Reproduce every entry exactly as shown.

(RAW DATA)
↓
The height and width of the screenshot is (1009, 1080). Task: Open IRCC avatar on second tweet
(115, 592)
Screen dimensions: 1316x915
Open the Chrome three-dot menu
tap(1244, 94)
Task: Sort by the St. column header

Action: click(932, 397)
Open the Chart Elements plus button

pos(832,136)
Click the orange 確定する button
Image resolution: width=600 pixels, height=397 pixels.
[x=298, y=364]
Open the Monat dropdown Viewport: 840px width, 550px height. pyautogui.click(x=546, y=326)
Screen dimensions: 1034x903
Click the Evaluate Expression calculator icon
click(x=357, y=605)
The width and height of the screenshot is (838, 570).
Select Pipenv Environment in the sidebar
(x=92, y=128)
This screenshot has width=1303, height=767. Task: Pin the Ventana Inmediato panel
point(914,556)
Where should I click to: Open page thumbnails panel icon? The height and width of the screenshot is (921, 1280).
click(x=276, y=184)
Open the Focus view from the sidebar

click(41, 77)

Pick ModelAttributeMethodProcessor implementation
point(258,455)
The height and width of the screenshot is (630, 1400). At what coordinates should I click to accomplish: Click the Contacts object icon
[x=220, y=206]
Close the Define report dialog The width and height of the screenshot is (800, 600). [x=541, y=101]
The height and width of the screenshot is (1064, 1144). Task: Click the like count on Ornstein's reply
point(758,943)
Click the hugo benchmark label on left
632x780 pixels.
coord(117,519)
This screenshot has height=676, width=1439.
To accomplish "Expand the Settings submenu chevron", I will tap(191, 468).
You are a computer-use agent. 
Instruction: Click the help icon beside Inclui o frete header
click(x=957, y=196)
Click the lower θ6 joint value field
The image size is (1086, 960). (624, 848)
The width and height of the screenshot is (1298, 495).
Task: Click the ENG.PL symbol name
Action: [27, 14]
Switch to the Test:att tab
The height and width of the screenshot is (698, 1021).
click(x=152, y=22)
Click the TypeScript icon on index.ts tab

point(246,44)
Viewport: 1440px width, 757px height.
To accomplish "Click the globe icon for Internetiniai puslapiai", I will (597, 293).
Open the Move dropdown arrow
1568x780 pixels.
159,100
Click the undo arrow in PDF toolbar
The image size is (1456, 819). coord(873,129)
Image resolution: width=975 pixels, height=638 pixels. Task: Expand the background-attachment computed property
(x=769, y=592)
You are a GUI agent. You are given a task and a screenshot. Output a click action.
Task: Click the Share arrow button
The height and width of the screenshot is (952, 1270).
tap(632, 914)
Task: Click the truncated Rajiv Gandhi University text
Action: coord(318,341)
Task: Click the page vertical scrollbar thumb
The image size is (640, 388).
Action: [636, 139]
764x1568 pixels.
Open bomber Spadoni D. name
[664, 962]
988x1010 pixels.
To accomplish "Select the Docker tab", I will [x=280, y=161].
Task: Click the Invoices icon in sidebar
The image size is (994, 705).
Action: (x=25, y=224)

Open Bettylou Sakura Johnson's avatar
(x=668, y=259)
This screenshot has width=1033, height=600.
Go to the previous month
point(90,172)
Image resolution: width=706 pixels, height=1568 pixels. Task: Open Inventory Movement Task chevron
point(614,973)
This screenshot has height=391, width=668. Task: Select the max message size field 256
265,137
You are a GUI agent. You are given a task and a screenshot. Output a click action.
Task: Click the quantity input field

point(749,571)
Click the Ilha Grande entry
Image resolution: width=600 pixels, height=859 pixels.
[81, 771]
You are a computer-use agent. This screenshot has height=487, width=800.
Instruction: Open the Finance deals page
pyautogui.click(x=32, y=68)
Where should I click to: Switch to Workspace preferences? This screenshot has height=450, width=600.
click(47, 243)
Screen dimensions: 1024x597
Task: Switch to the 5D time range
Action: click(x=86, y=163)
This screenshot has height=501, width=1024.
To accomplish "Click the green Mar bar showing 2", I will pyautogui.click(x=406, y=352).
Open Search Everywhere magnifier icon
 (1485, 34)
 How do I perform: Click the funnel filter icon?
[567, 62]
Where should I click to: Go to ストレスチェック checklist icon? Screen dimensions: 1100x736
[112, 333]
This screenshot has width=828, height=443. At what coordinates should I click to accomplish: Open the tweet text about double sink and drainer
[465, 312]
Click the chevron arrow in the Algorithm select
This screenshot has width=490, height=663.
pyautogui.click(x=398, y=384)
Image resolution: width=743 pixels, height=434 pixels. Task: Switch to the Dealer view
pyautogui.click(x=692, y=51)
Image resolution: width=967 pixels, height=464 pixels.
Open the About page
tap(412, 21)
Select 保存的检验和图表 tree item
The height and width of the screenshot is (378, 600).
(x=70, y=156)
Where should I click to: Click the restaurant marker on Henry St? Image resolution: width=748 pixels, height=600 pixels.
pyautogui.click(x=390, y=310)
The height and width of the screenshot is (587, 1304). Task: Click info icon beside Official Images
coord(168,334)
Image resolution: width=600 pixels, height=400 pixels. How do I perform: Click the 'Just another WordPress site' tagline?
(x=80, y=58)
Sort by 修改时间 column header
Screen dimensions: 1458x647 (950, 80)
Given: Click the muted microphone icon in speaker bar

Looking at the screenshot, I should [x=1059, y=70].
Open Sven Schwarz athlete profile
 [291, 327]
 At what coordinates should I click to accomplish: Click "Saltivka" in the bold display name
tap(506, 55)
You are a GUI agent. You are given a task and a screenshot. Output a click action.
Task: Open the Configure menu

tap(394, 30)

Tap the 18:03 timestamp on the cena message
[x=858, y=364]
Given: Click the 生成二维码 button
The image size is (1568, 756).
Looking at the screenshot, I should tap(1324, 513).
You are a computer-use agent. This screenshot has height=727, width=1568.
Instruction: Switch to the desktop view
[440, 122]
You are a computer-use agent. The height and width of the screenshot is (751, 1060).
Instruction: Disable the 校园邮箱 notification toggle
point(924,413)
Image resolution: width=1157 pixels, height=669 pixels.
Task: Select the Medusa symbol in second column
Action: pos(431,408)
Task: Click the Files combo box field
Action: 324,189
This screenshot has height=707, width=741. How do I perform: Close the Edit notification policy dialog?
↑
(REPLY)
The height and width of the screenshot is (1009, 1080). Task: Open IRCC avatar on second tweet
(115, 592)
Screen dimensions: 1316x915
Open the Chrome three-dot menu
tap(1244, 94)
Task: Sort by the St. column header

Action: click(932, 397)
Open the Chart Elements plus button

pos(832,136)
Click the orange 確定する button
Image resolution: width=600 pixels, height=397 pixels.
[x=298, y=364]
Open the Monat dropdown Viewport: 840px width, 550px height. pyautogui.click(x=546, y=326)
Screen dimensions: 1034x903
Click the Evaluate Expression calculator icon
click(x=357, y=605)
The width and height of the screenshot is (838, 570).
Select Pipenv Environment in the sidebar
(x=92, y=128)
This screenshot has width=1303, height=767. Task: Pin the Ventana Inmediato panel
point(914,556)
Where should I click to: Open page thumbnails panel icon? The height and width of the screenshot is (921, 1280).
click(x=276, y=184)
Open the Focus view from the sidebar

click(41, 77)

Pick ModelAttributeMethodProcessor implementation
point(258,455)
The height and width of the screenshot is (630, 1400). At what coordinates should I click to accomplish: Click the Contacts object icon
[x=220, y=206]
Close the Define report dialog The width and height of the screenshot is (800, 600). [x=541, y=101]
The height and width of the screenshot is (1064, 1144). Task: Click the like count on Ornstein's reply
point(758,943)
Click the hugo benchmark label on left
632x780 pixels.
coord(117,519)
This screenshot has height=676, width=1439.
To accomplish "Expand the Settings submenu chevron", I will tap(191, 468).
You are a computer-use agent. 
Instruction: Click the help icon beside Inclui o frete header
click(x=957, y=196)
Click the lower θ6 joint value field
The image size is (1086, 960). (624, 848)
The width and height of the screenshot is (1298, 495).
Task: Click the ENG.PL symbol name
Action: [27, 14]
Switch to the Test:att tab
The height and width of the screenshot is (698, 1021).
click(x=152, y=22)
Click the TypeScript icon on index.ts tab

point(246,44)
Viewport: 1440px width, 757px height.
To accomplish "Click the globe icon for Internetiniai puslapiai", I will (597, 293).
Open the Move dropdown arrow
1568x780 pixels.
159,100
Click the undo arrow in PDF toolbar
The image size is (1456, 819). coord(873,129)
Image resolution: width=975 pixels, height=638 pixels. Task: Expand the background-attachment computed property
(x=769, y=592)
You are a GUI agent. You are given a task and a screenshot. Output a click action.
Task: Click the Share arrow button
The height and width of the screenshot is (952, 1270).
tap(632, 914)
Task: Click the truncated Rajiv Gandhi University text
Action: coord(318,341)
Task: Click the page vertical scrollbar thumb
The image size is (640, 388).
Action: [636, 139]
764x1568 pixels.
Open bomber Spadoni D. name
[664, 962]
988x1010 pixels.
To accomplish "Select the Docker tab", I will [x=280, y=161].
Task: Click the Invoices icon in sidebar
The image size is (994, 705).
Action: (x=25, y=224)

Open Bettylou Sakura Johnson's avatar
(x=668, y=259)
This screenshot has width=1033, height=600.
Go to the previous month
point(90,172)
Image resolution: width=706 pixels, height=1568 pixels. Task: Open Inventory Movement Task chevron
point(614,973)
This screenshot has height=391, width=668. Task: Select the max message size field 256
265,137
You are a GUI agent. You are given a task and a screenshot. Output a click action.
Task: Click the quantity input field

point(749,571)
Click the Ilha Grande entry
Image resolution: width=600 pixels, height=859 pixels.
[81, 771]
You are a computer-use agent. This screenshot has height=487, width=800.
Instruction: Open the Finance deals page
pyautogui.click(x=32, y=68)
Where should I click to: Switch to Workspace preferences? This screenshot has height=450, width=600.
click(47, 243)
Screen dimensions: 1024x597
Task: Switch to the 5D time range
Action: click(x=86, y=163)
This screenshot has height=501, width=1024.
To accomplish "Click the green Mar bar showing 2", I will pyautogui.click(x=406, y=352).
Open Search Everywhere magnifier icon
 (1485, 34)
 How do I perform: Click the funnel filter icon?
[567, 62]
Where should I click to: Go to ストレスチェック checklist icon? Screen dimensions: 1100x736
[112, 333]
This screenshot has width=828, height=443. At what coordinates should I click to accomplish: Open the tweet text about double sink and drainer
[465, 312]
Click the chevron arrow in the Algorithm select
This screenshot has width=490, height=663.
pyautogui.click(x=398, y=384)
Image resolution: width=743 pixels, height=434 pixels. Task: Switch to the Dealer view
pyautogui.click(x=692, y=51)
Image resolution: width=967 pixels, height=464 pixels.
Open the About page
tap(412, 21)
Select 保存的检验和图表 tree item
The height and width of the screenshot is (378, 600).
(x=70, y=156)
Where should I click to: Click the restaurant marker on Henry St? Image resolution: width=748 pixels, height=600 pixels.
pyautogui.click(x=390, y=310)
The height and width of the screenshot is (587, 1304). Task: Click info icon beside Official Images
coord(168,334)
Image resolution: width=600 pixels, height=400 pixels. How do I perform: Click the 'Just another WordPress site' tagline?
(x=80, y=58)
Sort by 修改时间 column header
Screen dimensions: 1458x647 (950, 80)
Given: Click the muted microphone icon in speaker bar

Looking at the screenshot, I should [x=1059, y=70].
Open Sven Schwarz athlete profile
 [291, 327]
 At what coordinates should I click to accomplish: Click "Saltivka" in the bold display name
tap(506, 55)
You are a GUI agent. You are given a task and a screenshot. Output a click action.
Task: Open the Configure menu

tap(394, 30)

Tap the 18:03 timestamp on the cena message
[x=858, y=364]
Given: Click the 生成二维码 button
The image size is (1568, 756).
Looking at the screenshot, I should tap(1324, 513).
You are a computer-use agent. This screenshot has height=727, width=1568.
Instruction: Switch to the desktop view
[440, 122]
You are a computer-use agent. The height and width of the screenshot is (751, 1060).
Instruction: Disable the 校园邮箱 notification toggle
point(924,413)
Image resolution: width=1157 pixels, height=669 pixels.
Task: Select the Medusa symbol in second column
Action: pos(431,408)
Task: Click the Files combo box field
Action: 324,189
This screenshot has height=707, width=741. How do I perform: Close the Edit notification policy dialog?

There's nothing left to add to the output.